Dialogue is not easy. It is easy to talk (or at least think of what you would talk about if you dared to talk); it is harder to listen. It is easier to speak inauthentically– playing a part, following a line of thinking; it is harder to take oneself and others seriously as expressions of God’s Spirit. In this day, it is hard not to succumb to the prevailing thought that “everyone has a right to their own opinion” and merely “agree to disagree,” as if that thought and action were somehow supremely moral.

In Paul’s thinking, I think he would say, “The good news is that everyone has a restored right to God’s word of truth.” And, “For the sake of living in the peace Christ gives I would gladly give up all my so-called rights.”

A partner came up to me after the retreat was over and was so happy that we managed not to fight. It was the first time she had been involved in our discerning process directly. She had never seen a group of believers talk about difficult things with mutual understanding, patience and hope like we did. Another person said a similar thing. She was amazed that we could disagree so well.

I hope they didn’t think we just had a remarkable affection for each other. That is true. But we have to agree on some basics things in order to disagree well — like the scripture that heads this post.
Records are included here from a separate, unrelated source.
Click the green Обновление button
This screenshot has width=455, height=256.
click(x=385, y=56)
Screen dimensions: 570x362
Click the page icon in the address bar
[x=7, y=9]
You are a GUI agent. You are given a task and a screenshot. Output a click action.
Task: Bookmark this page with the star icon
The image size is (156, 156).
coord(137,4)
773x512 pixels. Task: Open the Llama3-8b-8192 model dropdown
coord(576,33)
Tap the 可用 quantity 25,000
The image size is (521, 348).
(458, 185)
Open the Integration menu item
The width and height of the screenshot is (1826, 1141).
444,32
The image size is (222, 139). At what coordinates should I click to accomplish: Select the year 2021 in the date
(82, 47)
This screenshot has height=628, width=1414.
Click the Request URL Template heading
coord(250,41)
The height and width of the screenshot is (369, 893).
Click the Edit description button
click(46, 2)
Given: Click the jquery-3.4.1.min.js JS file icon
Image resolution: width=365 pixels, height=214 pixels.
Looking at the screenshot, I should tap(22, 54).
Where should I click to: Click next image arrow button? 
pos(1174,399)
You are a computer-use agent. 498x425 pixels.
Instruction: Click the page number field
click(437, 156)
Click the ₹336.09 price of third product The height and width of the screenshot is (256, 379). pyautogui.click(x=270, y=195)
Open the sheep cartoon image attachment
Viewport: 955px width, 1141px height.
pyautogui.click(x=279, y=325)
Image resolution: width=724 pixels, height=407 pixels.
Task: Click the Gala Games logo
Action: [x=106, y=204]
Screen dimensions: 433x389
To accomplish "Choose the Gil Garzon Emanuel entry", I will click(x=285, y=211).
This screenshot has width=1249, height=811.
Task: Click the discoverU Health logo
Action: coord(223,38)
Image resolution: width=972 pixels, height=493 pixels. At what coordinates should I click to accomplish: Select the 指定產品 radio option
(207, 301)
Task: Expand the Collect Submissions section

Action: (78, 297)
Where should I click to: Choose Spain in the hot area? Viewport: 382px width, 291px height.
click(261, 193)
We can’t accept what we discern as practical application of our faith unless we do agree on some foundational realities of that faith. As in the words Paul wrote to the Colossians above, we have to agree that the peace of Christ is more important than our latest brainstorm or our latest desire to rise to the surface. We have to agree that we have been called together in one body and that our fears won’t protect that or our brilliance create it. We do need to be alert for what can destroy us, and we do need to passionately exercise our gifts to be the body, but, at the bottom of it, being called together and lead by God is the basis of any discernment we might have.

Basic thankfulness

I have to admit that when I entered the retreat time, I was at peace, but I was not very thankful, yet. I was more anxious about what was going to happen. The pastors ran out of planning time and wished there had been more; we didn’t get our logistics right and ran into last-minute glitches; significant partners were absent or indisposed – there is always something. But during the prayer walk in the neighborhood, about when I was buying old china from a neighbor’s yard sale (which Gwen actually liked, even though it did not match what she already had, as I’d hoped), I was moved with a great feeling of gratitude. It hit me.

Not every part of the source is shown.